J’ai eu mon intuition durant l’été 2002. La trajectoire du moment – cette éternité de cinq cents ans dans une Bourgogne rendue à la fois mythique, et plus réelle que la réalité – s’achevait. Nous allions rester sans protection ; nous devrions être désormais sujets à une multiplication de phénomènes totalement aléatoires. Et pourtant, de façon évidente, la cohérence de l’univers que nous percevons ne s’était pas dégradée entre 2001 et 2002.

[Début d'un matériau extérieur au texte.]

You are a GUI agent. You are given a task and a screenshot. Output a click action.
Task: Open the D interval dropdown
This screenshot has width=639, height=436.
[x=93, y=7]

La Bourgogne perdue devait avoir échoué ou être en train d’échouer : comment, sinon, expliquer la réapparition de tant d’histoire « bourguignonne » ? Mais comment expliquer la stabilité de ces réapparitions ? Les réflexes autonomes de l’esprit collectif, en train de réduire le front de vague en une réalité cohérente ? Indubitablement ; mais cela ne pouvait pas tout expliquer. Les physiciens théoriques à cette époque vivaient dans l’horreur quotidienne des instabilités potentielles qu’ils avaient observées au niveau subatomique. Ils surveillaient ces phénomènes aléatoires… qui redevinrent cohérents.

Ce fut littéralement une intuition. Elle me vint peu de temps après l’enterrement du Pr Vaughan Davies ; un homme qui avait vécu assez longtemps pour voir analyser et confirmer l’étrange existence de ses années intermédiaires, mais qui n’a jamais su éviter les remarques caustiques jusqu’au jour de sa mort. (De son coma final, il me dit un jour dans un moment de lucidité : « Tout ceci est nettement plus intéressant que je ne m’y attendais. Mais je doute que vous le compreniez, cependant. »)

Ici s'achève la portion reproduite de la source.